__Tasks__.
(1) According to the post about Jenrry Mejia, how much is he reported to have made as a professional to date?
(2) Translate this sentence from the post about Jenrry Mejia into Spanish: "And he’s found an expensive lawyer to help him spend whatever he has left of the $3.6 million he is reported to have made as a professional to date."
(3) Carry on the post about Jenrry Mejia from its last sentence.

__Text section__.
<<<<

No Way to Get Back into the Game
Even if every single thing that Jenrry Mejia is quoted as saying in the NY Times today is 100% true, it’s no way for him to get back into MLB while he’s still young enough to make many millions more. And he’s found an expensive lawyer to help him spend whatever he has left of the $3.6 million he is reported to have made as a professional to date. Oy vey!
It looks like he’s going to sue the Players’ Union too — twice the legal fees! — which he’ll pretty much have to do if he hopes to sue MLB in light of the collective bargaining agreement. From the prospective of what a strong union the MLBPA is, Mejia’s got a point that they should have appealed his second and third suspensions, if in fact he asked them to and they refused.
However, after how bad the last such claim went, with Ryan Braun winning an arbitration hearing by impugning the test collector’s handling of the sample, instead, according to Sports Illustrated, spreading stories that the test collector was an anti-Semitic Cubs fan (Oy Gevalt!), later getting caught up in the Bio-Genesis escapade, and then admitting everything for the smallest possible punishment, it’s hard to imagine the union making that same argument again, at least not unless the evidence of Mejia’s claims is rock solid from top to bottom.

>>>>

__The data__.
<<<<

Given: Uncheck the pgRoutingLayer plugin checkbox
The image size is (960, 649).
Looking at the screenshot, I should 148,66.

>>>>
<<<<

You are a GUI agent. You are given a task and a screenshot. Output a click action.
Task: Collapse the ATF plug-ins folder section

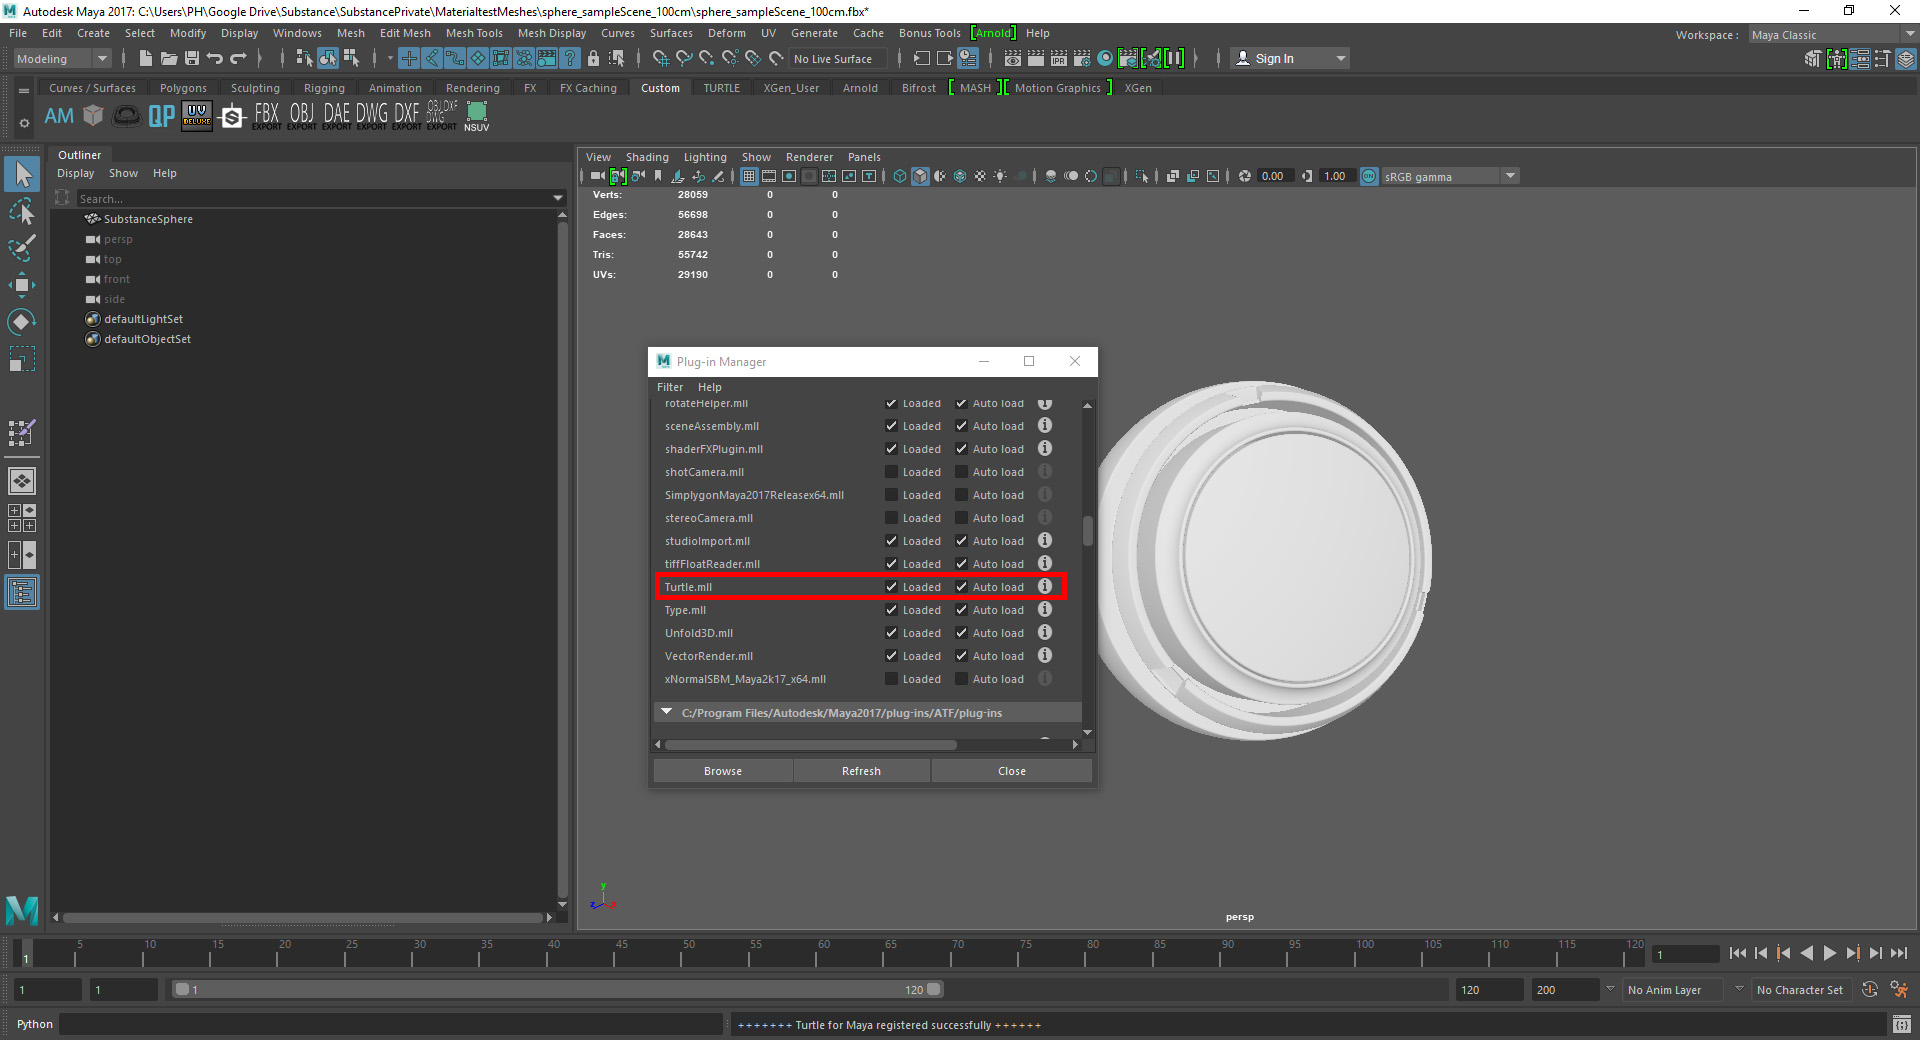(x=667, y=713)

>>>>

__Answers to the problems__.
(1) $3.6 million

(2) Y ha encontrado un abogado caro que le ayude a gastar lo que le quede de los 3,6 millones de dólares que, según se informa, ha ganado como profesional hasta la fecha.

(3)
Mejia’s allegations may make it easier for him to continue playing in the Dominican Winter League, as it gives him some cover for his now-reputation as a cheater. However, according to this website, salaries there peak at about $15,000 a season (700,000 Dominican pesos). That’s almost certainly enough to live a year in the D.R. in relative comfort, but it sure isn’t the life style Mejia is likely to have grown accustomed to in New York City.
However, the Liga de Beisbol Dominicano is probably the only game left in the world for Mejia, as the summer leagues are all likely to reciprocate MLB’s drug ban.